Tuesday 12 February 2013

My goals again -- and what's changing them

Actually, what are my goals?

It is hard to say.

I've discovered so much about reality since I began my journey, that what were my goals are mine no longer.

Compared to 10 years ago, some of those discoveries that have radically altered my views are as follows:

1.   People may complain about being miserable, but most of them are extremely happy the way they are.   That is why there is no use explaining or complaining to other people -- they think you are just like them, griping to let off steam.   Substantive reality escapes them.

2.   Most people don't care what is true.  They press forth with their ideological quests.  I guess concern for truthfulness was my shamanic wound, imparted and bequeathed to me by Nietzsche.  I'm all over it.

3.   Most people do not have good emotional hygiene    That means, if you befriend them, they might end up attributing negative qualities to you later, stemming from their personal frustrations.   The same goes for people with an ideological bent:  the more sincere you are with them, the more they will use you and abuse you.   Even getting close enough to ask them questions can be a contamination risk, since they will label you with the elements of their personalities or experiences they do not like.

4.   Ninety percent of the burden I've been carrying has not been my own, but that of others who emotionally blackmailed me with the suggestion, "If you carry this for me, you will belong, and at least everything will be well."

5.  I have suffered for too long from post-traumatic migrant guilt.  That is over.

6.  American culture is responsible of a lot of oversimplifying meaning, through the anti-intellectual milieu of its media.

7.  People are happy so long as they can breed.  The majority of those who do not have an intellect or hobby enjoy breeding.

8.  Capitalism now permeates everything.  What can I get from that?  If that sentence doesn't benefit me, why did I bother reading it.   I am the almighty consumer.
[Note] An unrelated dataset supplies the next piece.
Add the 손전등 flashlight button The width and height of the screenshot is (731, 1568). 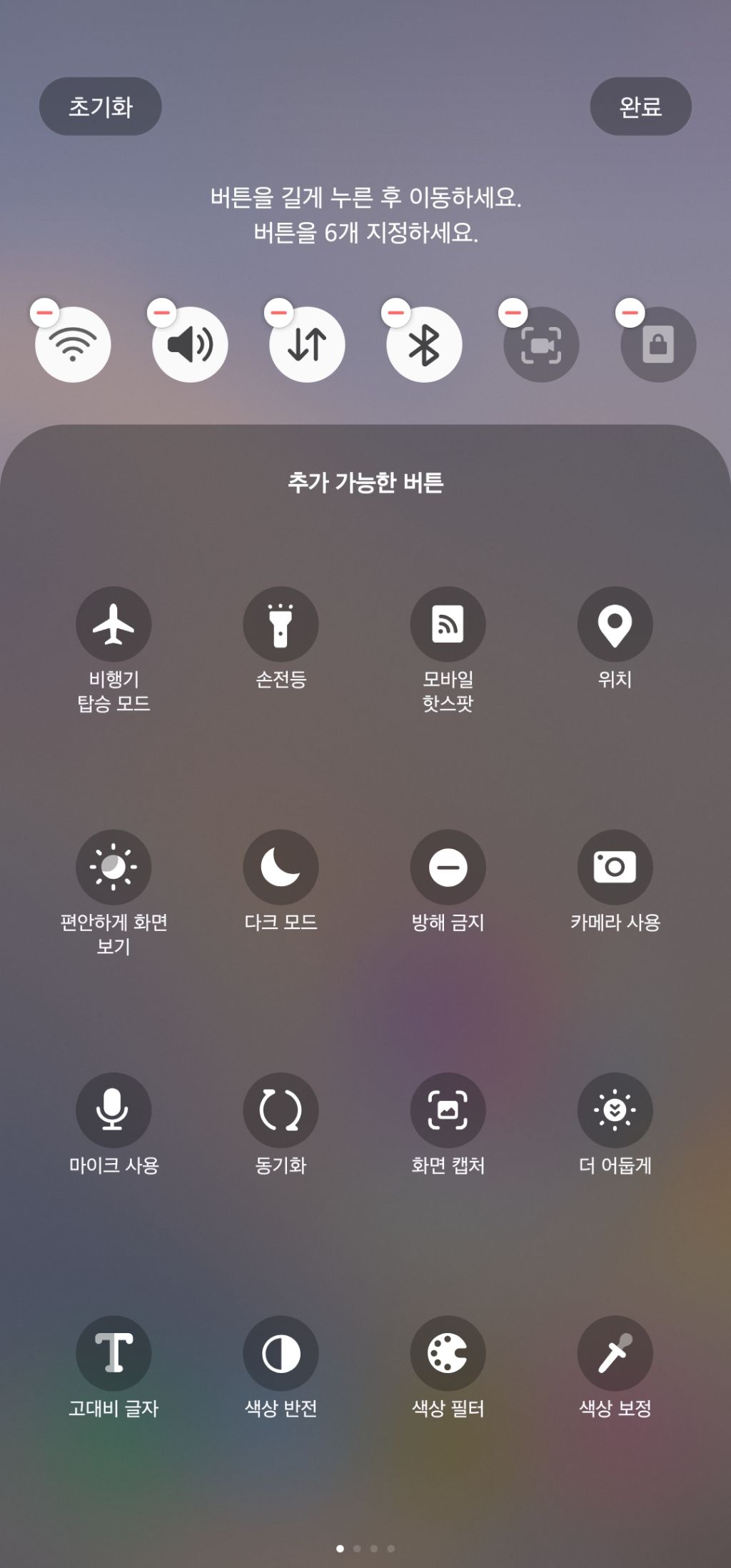click(x=281, y=624)
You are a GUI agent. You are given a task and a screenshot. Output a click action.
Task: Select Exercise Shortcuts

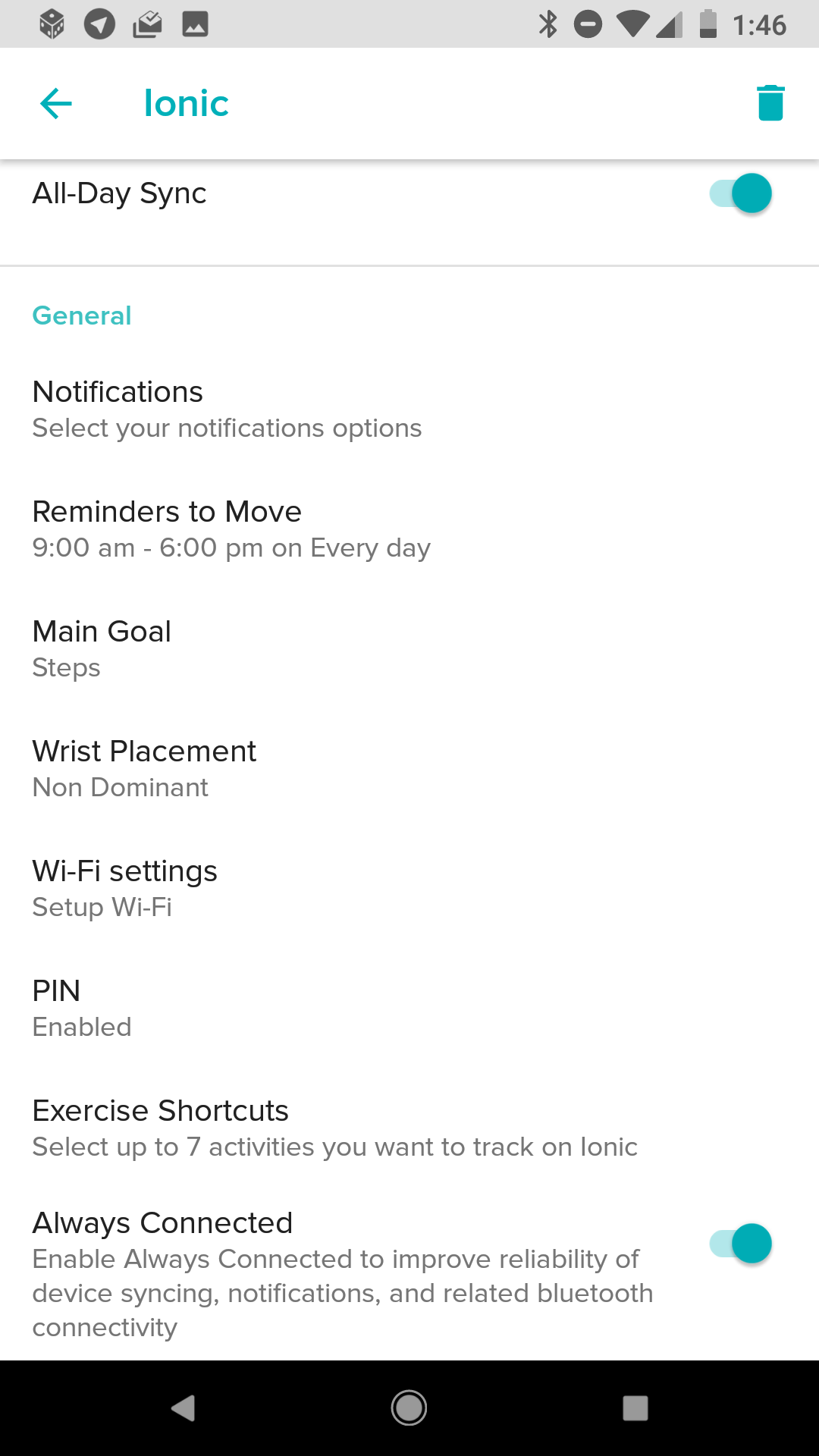click(x=410, y=1128)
Bow down and give me tea.

9.   Most people can be very normal at a basic level, quite logical and decent, one-on-one.

10.  My African hopes are either fulfilled or dead.  Many are fulfilled and others are dead.   I can't bring back the past.

2 comments:

Jonny Vincent said...

People are lost little tortured victims of our conditioning.

I think your post is solid; I only take umbrage with your first assertion.

People aren't extremely happy; they're extremely motivated. Everyone has something to get them out of bed in the morning, whether it's Machiavellian office politics revolving around the petty cash safe or turning enough tricks to get that iPhone 5 or slaving away to prove to their parents they've come good after an emotionally-manipulated childhood of guilt or to clock days and weeks and years of award-winning work whilst daydreaming about a girl you work with but will never talk to for 17 months and you quit without ever even saying "Hi". (I mean, for example).

This is not extremely happy. People just try to make the best of it and almost all of them are imagining that's what they're doing when no one has a clue about a damn thing. There's no use explaining things because they block everyone out as we're a race of sociopaths; they'll register what you say and instantly dump it and remain friends with you. Nobody's on nobody's side, least of all their own.

The rest of your observations are on point. It's all a lie of course; 99% of people never punch through the wrapping paper. Those that do have two options, reset their targets to loftier goals to perpetuate the lie....

Or scream in existential terror that all their suffering, all their work, all their pain and all their agony and shame and turmoil and everything they've ever done might as well as not have been real. Except it was real, it was painful, and it's the lies that aren't real. So they scream.

Or they hook back up with Chris Brown. All that pain & drama would be for nothing, otherwise. And cycles are formed.

What am I babbling about. People aren't happy. We're just positive feelers; we're a hope-filled, revisionist species, writing our lies in real time telling ourselves we're doing fine.

Jennifer Armstrong said...

I've never had the sense that all my hopes and expectations have been denied. At least, not in the sense that I have felt devastation, so much as a certain amount of vindication and relief. Western culture seems to have got things back to front in many ways, at least in positing the there is no other vital strata of meaning and experience that lies under the level where people strive and are ambitious.

There are other levels for sure. These are not passive, but potentially active deeper layers.

That is psychology, though. Metaphysically speaking, there is certainly nothing. Therefore, one had better make sure that one enjoys the constructs of one's mind, or else.